→ **Your task**:
In the records that follow, the lines from the one containing "The width and height of the screenshot is (1507, 812)." to the one containing "Click the spacecraft", inclusive, are to be given again exactly.

· · ·

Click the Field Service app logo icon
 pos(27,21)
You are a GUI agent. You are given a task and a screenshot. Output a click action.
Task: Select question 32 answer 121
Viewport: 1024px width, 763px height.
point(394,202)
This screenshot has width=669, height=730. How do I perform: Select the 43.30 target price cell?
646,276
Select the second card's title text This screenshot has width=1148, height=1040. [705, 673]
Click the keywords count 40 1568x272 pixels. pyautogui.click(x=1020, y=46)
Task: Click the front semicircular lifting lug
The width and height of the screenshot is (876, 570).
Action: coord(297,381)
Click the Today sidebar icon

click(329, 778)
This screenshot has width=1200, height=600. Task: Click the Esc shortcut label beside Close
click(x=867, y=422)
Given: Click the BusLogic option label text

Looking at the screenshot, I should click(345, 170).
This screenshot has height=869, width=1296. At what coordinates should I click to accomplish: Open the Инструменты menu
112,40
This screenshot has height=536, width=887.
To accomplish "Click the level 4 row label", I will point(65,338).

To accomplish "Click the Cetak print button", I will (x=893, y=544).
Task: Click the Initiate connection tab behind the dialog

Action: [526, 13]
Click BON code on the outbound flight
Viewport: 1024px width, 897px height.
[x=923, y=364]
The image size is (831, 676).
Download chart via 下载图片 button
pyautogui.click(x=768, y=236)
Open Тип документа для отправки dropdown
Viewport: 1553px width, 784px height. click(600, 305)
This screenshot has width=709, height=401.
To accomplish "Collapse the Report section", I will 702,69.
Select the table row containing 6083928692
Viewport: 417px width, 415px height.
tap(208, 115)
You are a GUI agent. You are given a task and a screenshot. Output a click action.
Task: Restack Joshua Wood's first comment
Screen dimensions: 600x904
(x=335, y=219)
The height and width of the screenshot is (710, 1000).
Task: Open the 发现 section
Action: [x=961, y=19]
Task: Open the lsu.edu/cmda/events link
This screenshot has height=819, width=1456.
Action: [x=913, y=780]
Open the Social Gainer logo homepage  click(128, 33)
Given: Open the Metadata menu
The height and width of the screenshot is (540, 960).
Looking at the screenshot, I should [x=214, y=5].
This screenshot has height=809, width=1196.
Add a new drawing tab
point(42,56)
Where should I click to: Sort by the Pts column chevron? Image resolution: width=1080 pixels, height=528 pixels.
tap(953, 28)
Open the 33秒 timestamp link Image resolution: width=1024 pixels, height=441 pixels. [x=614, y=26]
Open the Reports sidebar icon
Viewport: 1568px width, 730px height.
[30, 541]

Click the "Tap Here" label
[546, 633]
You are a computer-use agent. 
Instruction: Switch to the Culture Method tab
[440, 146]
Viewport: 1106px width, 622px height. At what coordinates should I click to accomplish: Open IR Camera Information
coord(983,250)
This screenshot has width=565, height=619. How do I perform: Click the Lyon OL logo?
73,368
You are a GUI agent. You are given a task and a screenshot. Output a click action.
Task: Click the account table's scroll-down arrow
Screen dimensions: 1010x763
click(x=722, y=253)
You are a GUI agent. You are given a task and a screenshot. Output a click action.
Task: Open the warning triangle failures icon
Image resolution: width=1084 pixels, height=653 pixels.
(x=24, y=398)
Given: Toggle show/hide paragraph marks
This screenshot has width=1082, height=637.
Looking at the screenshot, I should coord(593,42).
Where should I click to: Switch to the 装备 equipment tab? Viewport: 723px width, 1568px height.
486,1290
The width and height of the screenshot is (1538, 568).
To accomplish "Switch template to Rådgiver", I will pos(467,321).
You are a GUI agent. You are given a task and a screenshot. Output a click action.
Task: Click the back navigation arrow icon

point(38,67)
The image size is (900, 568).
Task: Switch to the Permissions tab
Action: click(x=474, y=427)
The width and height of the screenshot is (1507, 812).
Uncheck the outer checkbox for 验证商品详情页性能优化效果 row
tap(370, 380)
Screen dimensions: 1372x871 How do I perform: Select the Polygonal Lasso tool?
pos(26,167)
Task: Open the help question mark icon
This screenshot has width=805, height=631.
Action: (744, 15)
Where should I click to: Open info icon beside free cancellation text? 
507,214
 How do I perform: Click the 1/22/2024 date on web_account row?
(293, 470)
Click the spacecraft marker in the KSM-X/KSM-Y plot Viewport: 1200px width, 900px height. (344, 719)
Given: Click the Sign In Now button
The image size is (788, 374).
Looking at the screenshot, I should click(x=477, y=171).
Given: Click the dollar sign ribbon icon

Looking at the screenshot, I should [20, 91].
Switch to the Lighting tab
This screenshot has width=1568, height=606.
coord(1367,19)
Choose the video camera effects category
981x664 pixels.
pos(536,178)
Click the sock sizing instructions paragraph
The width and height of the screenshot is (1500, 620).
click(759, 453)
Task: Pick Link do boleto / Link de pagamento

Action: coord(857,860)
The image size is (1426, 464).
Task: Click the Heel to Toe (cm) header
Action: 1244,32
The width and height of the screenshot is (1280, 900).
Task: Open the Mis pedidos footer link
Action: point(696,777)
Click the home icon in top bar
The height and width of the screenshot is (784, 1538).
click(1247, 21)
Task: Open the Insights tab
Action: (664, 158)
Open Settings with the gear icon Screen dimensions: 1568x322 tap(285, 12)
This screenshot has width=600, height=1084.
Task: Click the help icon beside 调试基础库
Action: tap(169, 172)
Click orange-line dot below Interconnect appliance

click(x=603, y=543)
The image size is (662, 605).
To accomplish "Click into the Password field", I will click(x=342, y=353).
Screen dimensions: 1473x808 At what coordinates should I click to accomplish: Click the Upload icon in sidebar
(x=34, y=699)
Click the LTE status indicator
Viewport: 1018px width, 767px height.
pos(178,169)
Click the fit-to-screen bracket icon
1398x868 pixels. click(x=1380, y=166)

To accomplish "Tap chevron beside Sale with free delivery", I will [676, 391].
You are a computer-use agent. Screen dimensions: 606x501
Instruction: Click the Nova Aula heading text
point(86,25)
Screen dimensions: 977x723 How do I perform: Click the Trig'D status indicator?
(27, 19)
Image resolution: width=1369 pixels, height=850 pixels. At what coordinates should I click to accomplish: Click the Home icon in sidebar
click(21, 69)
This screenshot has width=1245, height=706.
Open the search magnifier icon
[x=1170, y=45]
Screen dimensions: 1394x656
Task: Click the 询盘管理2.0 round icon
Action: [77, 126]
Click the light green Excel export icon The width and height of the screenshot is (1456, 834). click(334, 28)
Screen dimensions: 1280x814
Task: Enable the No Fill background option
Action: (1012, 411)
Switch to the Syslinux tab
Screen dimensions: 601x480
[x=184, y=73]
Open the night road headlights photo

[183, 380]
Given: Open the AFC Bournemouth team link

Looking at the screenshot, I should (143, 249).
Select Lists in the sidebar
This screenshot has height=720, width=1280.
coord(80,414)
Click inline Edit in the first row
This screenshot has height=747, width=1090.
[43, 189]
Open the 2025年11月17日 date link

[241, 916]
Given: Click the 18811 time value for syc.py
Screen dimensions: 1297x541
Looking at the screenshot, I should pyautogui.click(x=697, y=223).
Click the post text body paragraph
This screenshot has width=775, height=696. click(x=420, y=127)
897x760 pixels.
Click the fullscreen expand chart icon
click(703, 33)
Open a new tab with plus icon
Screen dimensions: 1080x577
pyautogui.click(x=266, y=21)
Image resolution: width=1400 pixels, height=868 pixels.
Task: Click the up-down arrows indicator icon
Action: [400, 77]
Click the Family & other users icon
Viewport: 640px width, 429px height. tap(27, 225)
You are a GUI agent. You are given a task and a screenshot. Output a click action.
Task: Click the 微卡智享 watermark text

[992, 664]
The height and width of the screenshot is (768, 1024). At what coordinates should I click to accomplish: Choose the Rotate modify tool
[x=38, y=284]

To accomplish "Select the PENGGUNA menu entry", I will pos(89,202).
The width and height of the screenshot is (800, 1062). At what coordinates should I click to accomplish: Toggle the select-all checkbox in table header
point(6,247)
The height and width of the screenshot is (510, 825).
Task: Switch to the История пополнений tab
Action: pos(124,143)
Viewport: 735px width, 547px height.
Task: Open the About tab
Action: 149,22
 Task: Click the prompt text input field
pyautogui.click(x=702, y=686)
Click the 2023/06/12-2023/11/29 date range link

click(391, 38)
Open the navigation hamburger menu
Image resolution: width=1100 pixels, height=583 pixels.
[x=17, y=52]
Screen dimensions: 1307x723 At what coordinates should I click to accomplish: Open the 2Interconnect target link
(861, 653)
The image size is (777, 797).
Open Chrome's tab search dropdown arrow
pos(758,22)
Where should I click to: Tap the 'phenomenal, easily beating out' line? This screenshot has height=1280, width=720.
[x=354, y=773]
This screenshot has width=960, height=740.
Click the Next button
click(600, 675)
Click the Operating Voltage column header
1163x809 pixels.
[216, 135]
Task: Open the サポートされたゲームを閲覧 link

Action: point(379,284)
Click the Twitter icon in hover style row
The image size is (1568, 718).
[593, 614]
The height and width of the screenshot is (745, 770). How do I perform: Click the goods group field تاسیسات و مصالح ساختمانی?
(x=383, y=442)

· · ·

→ **Result below**:
The width and height of the screenshot is (1507, 812).
Uncheck the outer checkbox for 验证商品详情页性能优化效果 row
tap(370, 380)
Screen dimensions: 1372x871 How do I perform: Select the Polygonal Lasso tool?
pos(26,167)
Task: Open the help question mark icon
This screenshot has width=805, height=631.
Action: (744, 15)
Where should I click to: Open info icon beside free cancellation text? 
507,214
 How do I perform: Click the 1/22/2024 date on web_account row?
(293, 470)
Click the spacecraft marker in the KSM-X/KSM-Y plot Viewport: 1200px width, 900px height. (344, 719)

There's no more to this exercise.